You should be aware that some people will not qualify for a body donation.
For example, Mayo Clinic reports that you won’t be eligible if you have certain infectious diseases such as Hepatitis or HIV.
It’s important to remember that every organization that has a body donation program sets its own guidelines.
For example, Science Care would deny you because of an extremely high or low BMI.
If you plan to donate your body, it would be wise to ensure the receiving organization accepts you.
According to the NFDA, the average cost of a cremation service with a viewing in 2021 was $6,970. Direct cremations, however, are much less expensive, typically costing $1,600-$3,000 through a funeral home.
Direct cremation and direct burial is the cheapest type of funeral.
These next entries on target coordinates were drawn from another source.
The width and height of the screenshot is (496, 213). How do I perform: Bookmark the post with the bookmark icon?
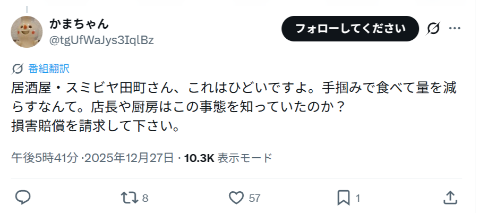pyautogui.click(x=344, y=198)
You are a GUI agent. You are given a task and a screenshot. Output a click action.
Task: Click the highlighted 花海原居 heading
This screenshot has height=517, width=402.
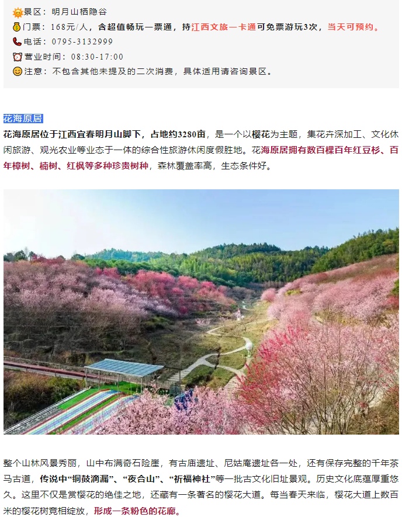(x=23, y=119)
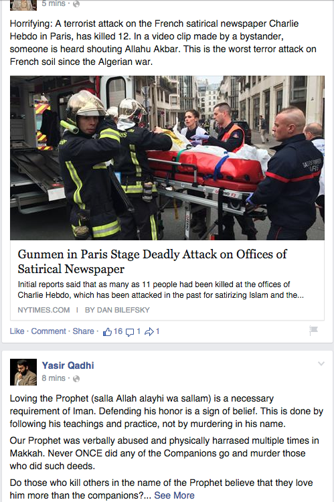
Task: Open Yasir Qadhi's profile picture
Action: pos(23,372)
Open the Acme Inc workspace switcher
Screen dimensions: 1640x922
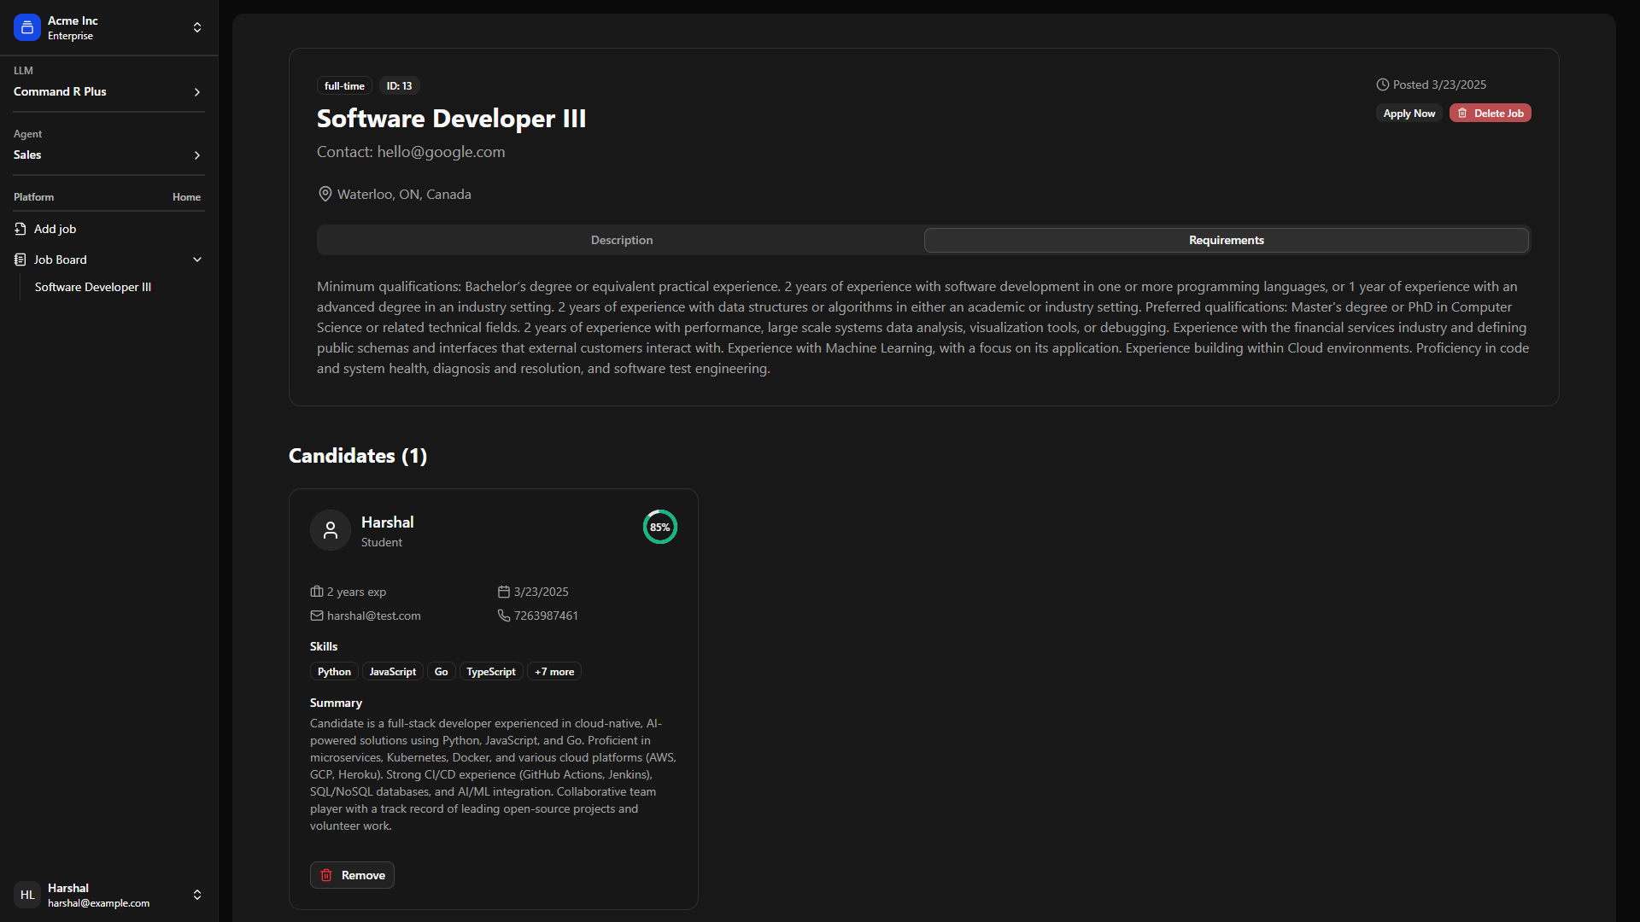197,27
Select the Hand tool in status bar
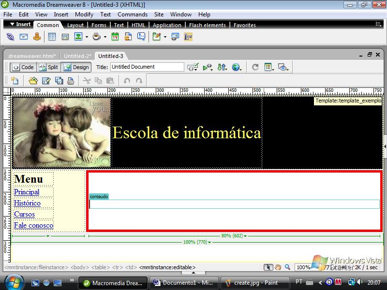This screenshot has width=387, height=290. tap(278, 267)
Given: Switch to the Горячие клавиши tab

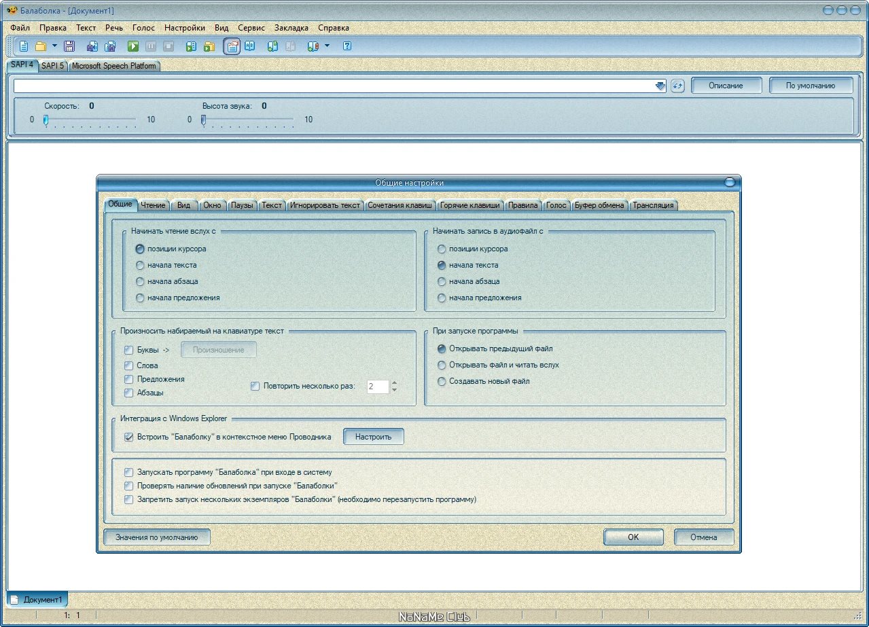Looking at the screenshot, I should 470,205.
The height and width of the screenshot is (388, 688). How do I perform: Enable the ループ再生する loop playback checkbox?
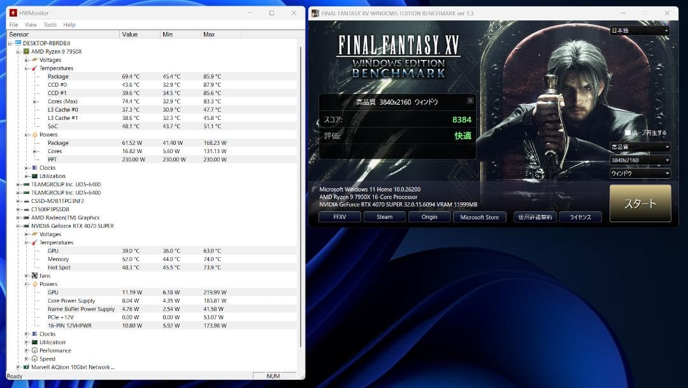[x=628, y=133]
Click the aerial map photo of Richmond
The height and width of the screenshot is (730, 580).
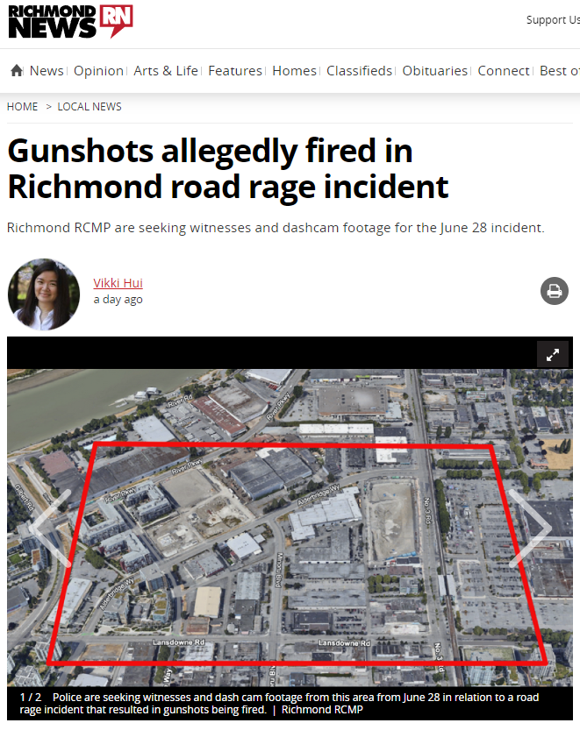(290, 528)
A direct cremation typically costs $1,000-$2,200 through a crematory. A direct burial typically costs $2,597.
Yes, cremations can be carried out without a funeral. Often called “direct cremation” or “immediate cremation,” these are cremations without a memorial service of any kind. The body is immediately cremated, and the ashes are returned to the family.
A direct cremation is the cheapest form of cremation. With direct cremation, the body is immediately cremated without undergoing a viewing or funeral service of any kind. On average, a direct cremation costs $1,000-$2,200 if you work directly with a crematory.